The cries that come from the political class are as predictable as the tides and sunrise. State lawmakers and city councilmen, judges, sheriffs and county commissioners all claim they’re underpaid and deserve significant pay raises.
Their arguments are based solely on their base annual compensation. The fact that they collect phenomenal benefits — vacation time, health insurance and pensions — is ignored.
The name recognition that they build? Irrelevant. The power and influence of their offices, and the relationships they develop with others in positions of power and influence? Immaterial.
Focused exclusively on the present, they demand more compensation for their services — and they usually get it.
Then, when they leave office, a funny thing happens. They find their understanding of government and their experience navigating various bureaucracies has tremendous value to people who have business before public bodies — and especially to those seeking protection from over-reaching regulation.
Indeed, public service in Nevada has a big payoff.
Take the case of Richard Perkins, the Henderson police chief who, until last year, was Assembly speaker. Mr. Perkins has established his own consulting company to “provide strategic advice and counsel” on how things work in Carson City. Mr. Perkins said he advises a select few companies on “positioning, messages, understanding public officials and government bureaucracy.”
The city of Henderson thinks so much of Mr. Perkins’ service that they send the police chief to Carson City every week or so to testify on behalf of legislation that affects the state’s second-largest municipality. This frequent contact with current lawmakers — funded by taxpayers — further augments Mr. Perkins’ marketability as a consultant.

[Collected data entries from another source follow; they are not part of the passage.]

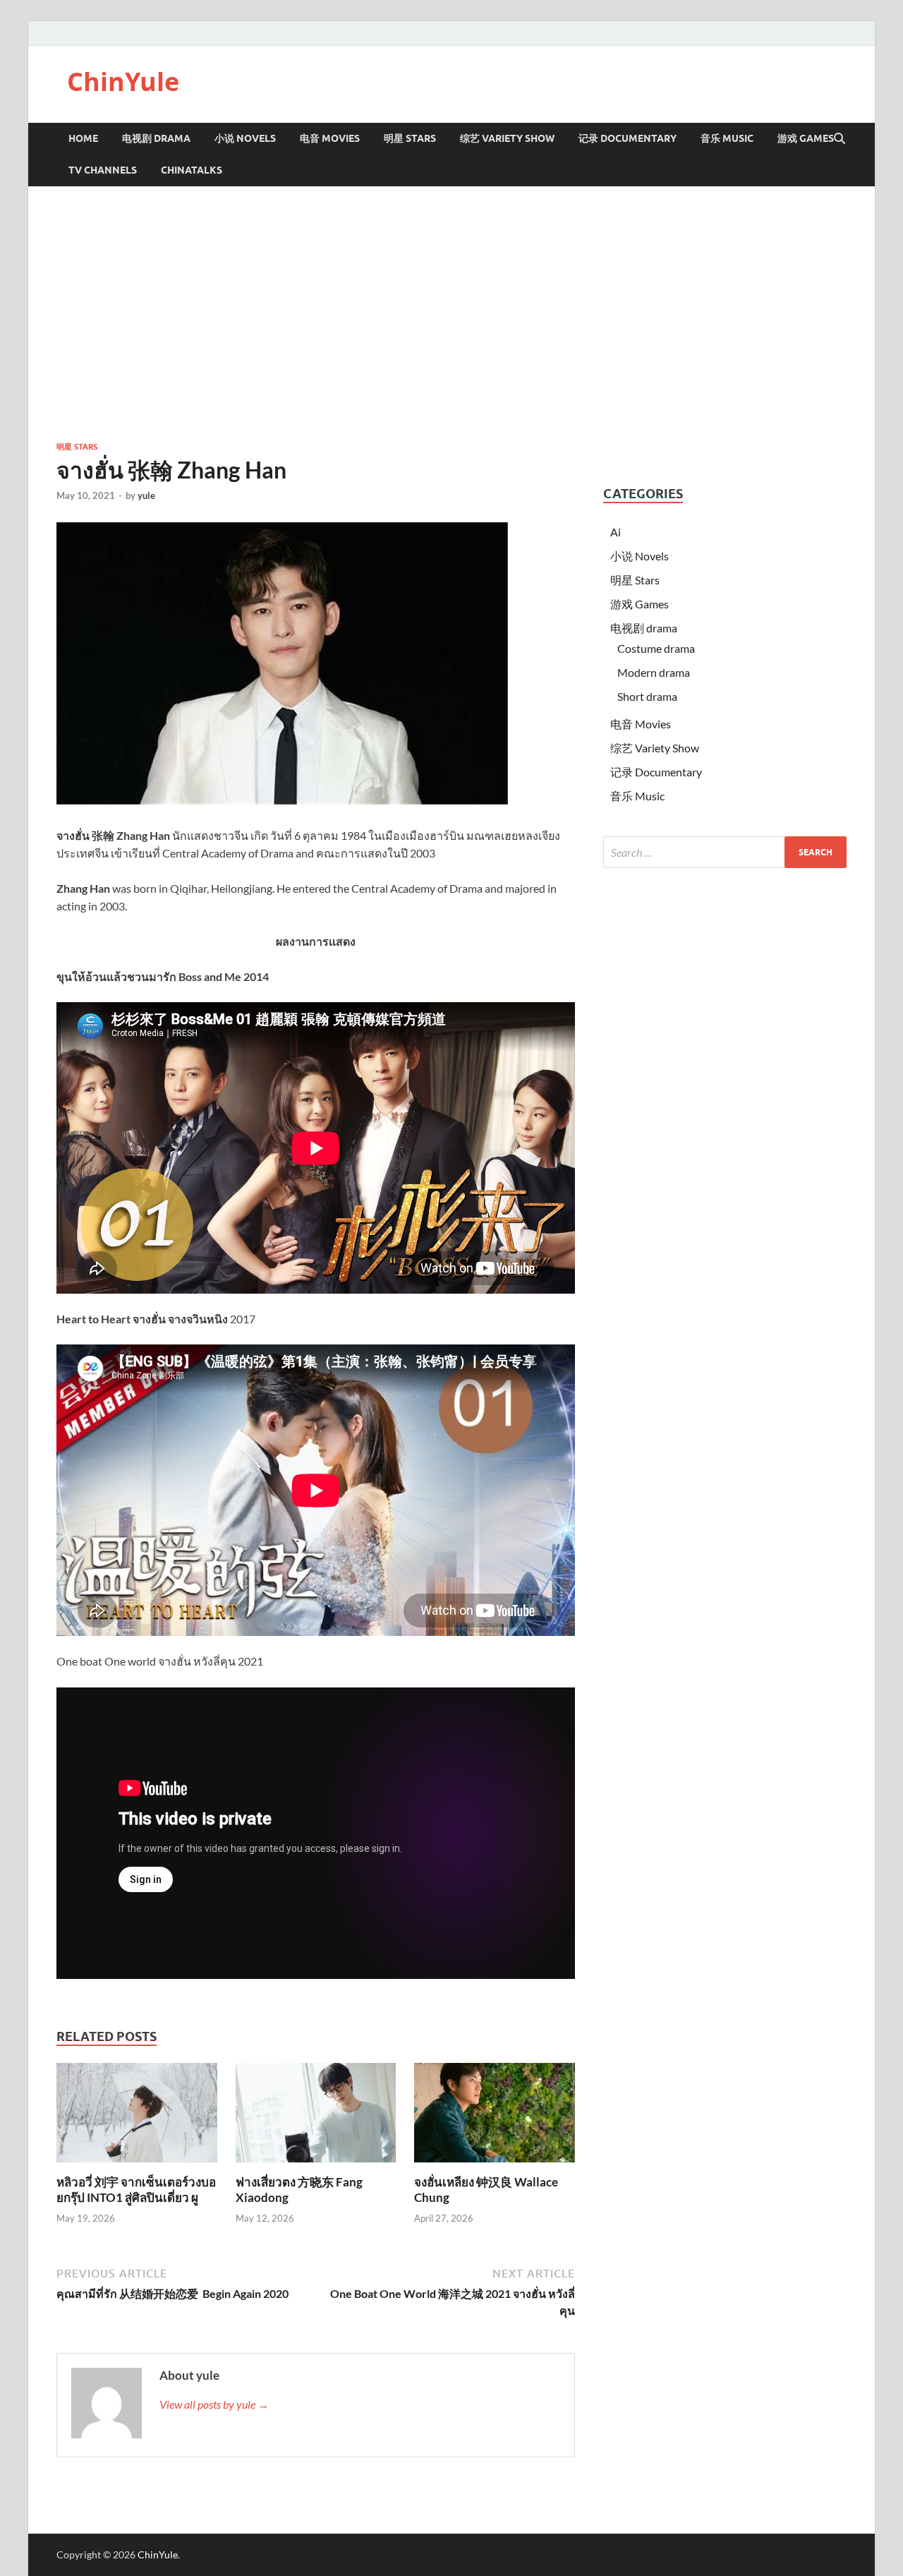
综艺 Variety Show (507, 138)
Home (83, 138)
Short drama (647, 696)
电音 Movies (330, 138)
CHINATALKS (191, 170)
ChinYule (123, 81)
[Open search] (839, 139)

Having Henderson’s top cop wear a second hat opens the possibility for conflicts of interest. Mr. Perkins says he doesn’t advise anyone who has dealings with city government. But Mr. Perkins insists on keeping his list of clients confidential, so how will the public he serves know for certain whether those who augment his generous police salary have been afforded special treatment?
Regardless of the ethical issues surrounding Mr. Perkins’ moonlighting, let his new line of work stand as a shining example of the value of serving in elected office. In Nevada, public service pays very well indeed.